Investing in fast fashion alternatives
Some of the companies mentioned here are new and not yet publicly traded, but some of them are in the process of going through funding rounds. This means investors need to keep an eye on potential IPO investment opportunities.
Meanwhile, another way to combat fast fashion is to recycle and rent clothing. The following publicly traded companies have made headlines in recent years:
rent a runway (NASDAQ: RENT) began trading on October 27, 2021. Although the IPO opened at a high, the stock closed down 8%. Founded in 2008, Rent the Runway is a fashion rental platform that offers subscription services to its members.
poshmark We sell used clothes. Since its IPO in January 2021, the stock price has plunged more than 75%.
The RealReal Co., Ltd.(NASDAQ: REAL) sells authentic consignment luxury goods for sale. We operate an online marketplace and physical stores. REAL stock has fallen 55% since its IPO in June 2019.
thread up (NASDAQ:TDUP), both of which sell used clothing and other accessories. TDUP stock has risen 7% since its IPO in March 2021.
fight back is still a privately held company, but is gradually expanding its footprint. Its disruptive Resale-as-a-Service (RaaS) technology connects brands to the second-hand market. Reflaunt's latest funding round was raised on August 25, 2022 in Series A for $11 million.
Is reselling fashion profitable?
While these thrift stores promote a circular economy, they are struggling to attract consumers and investors.
This can be seen from the decline in stock prices. They too are struggling to make a profit. Rent the Runway lost 95% of its stock value from its IPO to January 2024.
However, this may not be an accurate portrayal of their future, given the impact that COVID-19 and global supply chain disruptions have had on retail.
According to Statista, the global used and resale apparel market is valued at $177 billion in 2022. This market is expected to grow significantly and nearly double to $351 billion by 2027.

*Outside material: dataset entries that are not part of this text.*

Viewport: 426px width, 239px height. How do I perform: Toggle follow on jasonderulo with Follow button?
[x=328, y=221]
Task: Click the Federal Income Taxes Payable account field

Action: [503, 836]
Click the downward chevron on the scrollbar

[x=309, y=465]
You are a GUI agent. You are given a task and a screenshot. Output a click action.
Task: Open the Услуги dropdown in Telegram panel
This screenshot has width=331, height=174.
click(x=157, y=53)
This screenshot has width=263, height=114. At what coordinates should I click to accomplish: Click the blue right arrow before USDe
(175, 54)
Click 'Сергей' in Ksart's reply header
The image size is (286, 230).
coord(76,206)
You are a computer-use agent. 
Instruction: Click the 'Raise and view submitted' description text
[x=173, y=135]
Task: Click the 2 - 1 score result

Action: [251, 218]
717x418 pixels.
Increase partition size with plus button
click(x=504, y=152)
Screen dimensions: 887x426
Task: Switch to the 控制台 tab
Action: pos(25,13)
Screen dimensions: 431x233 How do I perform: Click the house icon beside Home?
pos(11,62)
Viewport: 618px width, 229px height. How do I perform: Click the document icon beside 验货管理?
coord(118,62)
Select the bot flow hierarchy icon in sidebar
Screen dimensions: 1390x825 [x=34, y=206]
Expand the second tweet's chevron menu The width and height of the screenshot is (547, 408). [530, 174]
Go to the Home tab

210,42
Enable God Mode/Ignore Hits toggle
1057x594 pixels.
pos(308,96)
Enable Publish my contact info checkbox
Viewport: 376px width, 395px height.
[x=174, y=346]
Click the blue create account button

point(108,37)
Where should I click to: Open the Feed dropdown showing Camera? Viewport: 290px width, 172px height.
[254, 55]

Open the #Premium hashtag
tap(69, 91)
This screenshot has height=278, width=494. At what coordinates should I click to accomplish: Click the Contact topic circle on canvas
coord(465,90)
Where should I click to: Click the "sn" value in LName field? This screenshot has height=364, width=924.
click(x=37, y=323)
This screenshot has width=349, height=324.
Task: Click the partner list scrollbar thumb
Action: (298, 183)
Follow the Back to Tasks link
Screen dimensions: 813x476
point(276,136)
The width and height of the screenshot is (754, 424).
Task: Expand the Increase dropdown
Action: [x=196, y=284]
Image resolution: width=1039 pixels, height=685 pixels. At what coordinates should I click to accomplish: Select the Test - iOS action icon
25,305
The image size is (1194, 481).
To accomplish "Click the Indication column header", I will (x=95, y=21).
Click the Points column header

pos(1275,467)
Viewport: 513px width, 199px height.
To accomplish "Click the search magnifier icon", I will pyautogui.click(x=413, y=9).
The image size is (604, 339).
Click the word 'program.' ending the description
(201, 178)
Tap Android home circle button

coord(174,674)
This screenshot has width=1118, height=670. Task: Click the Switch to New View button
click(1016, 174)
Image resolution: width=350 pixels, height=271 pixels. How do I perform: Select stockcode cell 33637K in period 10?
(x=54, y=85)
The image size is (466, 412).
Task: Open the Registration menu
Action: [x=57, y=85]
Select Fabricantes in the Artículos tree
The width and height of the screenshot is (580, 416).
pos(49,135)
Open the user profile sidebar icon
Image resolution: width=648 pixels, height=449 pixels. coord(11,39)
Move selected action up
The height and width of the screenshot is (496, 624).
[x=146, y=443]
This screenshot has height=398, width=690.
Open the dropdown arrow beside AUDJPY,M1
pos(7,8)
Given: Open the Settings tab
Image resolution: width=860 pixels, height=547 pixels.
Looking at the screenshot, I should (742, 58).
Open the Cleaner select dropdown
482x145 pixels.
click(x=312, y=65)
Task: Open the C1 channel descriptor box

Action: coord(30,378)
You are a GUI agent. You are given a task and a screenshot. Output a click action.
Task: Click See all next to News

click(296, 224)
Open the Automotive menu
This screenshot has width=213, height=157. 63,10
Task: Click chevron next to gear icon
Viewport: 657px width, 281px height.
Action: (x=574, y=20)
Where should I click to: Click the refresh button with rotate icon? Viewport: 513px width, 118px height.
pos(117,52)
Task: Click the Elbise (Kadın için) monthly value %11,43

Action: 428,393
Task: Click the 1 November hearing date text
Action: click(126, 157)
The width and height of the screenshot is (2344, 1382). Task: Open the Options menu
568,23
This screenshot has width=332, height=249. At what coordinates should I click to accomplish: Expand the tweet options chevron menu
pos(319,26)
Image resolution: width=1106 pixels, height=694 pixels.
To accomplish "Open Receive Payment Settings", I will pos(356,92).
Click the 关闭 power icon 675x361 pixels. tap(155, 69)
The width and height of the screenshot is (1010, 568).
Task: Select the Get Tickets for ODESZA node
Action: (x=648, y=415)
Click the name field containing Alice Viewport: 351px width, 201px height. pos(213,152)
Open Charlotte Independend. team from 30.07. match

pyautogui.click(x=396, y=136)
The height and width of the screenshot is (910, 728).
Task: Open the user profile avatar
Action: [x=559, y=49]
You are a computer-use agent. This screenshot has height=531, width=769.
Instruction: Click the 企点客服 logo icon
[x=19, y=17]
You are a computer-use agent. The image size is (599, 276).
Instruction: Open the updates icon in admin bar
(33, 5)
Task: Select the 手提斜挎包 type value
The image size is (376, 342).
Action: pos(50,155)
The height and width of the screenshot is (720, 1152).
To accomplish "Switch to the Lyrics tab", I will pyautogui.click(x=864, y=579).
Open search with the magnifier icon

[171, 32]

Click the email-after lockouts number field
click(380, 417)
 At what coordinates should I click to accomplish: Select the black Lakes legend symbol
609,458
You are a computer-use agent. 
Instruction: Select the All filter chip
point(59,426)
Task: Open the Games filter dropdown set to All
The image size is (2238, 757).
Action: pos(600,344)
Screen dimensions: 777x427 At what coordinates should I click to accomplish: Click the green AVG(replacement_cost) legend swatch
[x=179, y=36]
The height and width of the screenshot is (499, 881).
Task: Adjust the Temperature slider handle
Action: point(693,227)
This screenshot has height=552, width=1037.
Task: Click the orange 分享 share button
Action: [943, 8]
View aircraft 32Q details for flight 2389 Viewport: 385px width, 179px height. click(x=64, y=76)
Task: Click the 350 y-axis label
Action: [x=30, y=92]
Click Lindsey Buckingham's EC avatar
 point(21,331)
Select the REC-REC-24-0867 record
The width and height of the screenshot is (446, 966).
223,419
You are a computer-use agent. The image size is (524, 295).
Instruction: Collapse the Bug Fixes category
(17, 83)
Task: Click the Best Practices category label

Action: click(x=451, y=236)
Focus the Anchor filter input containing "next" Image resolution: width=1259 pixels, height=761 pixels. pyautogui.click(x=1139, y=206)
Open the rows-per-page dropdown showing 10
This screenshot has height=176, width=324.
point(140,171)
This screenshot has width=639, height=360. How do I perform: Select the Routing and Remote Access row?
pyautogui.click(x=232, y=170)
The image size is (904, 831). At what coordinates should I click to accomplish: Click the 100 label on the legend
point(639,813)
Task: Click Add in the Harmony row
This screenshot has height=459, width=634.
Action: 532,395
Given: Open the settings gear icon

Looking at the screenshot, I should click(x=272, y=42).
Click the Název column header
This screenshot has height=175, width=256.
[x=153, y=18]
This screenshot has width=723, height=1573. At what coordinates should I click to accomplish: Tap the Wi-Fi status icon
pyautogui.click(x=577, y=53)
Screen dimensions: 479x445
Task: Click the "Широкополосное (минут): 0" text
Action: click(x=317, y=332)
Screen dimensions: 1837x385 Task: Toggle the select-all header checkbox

Some major league players even throw their hats into the ring. Etsy (NASDAQ: ETSY) has acquired peer-to-peer social e-commerce store Depop for $1.6 billion. Levi's has launched a second-hand goods website, and Gucci has launched a luxury second-hand goods online store. plus, asos (LON: ASC) invests in luxury resale and allows used clothing to be sold on the ASOS Marketplace. Additionally, Vinted, an online marketplace based in Lithuania, allows users to buy, sell, and exchange new or used items. The company has gained huge popularity and holds the reputation of being Lithuania's first “unicorn” (a term used to describe startups valued at more than $1 billion).
There is certainly a lot going on in the world of fashion, and ESG has come at a furious pace in recent years to transform the industry.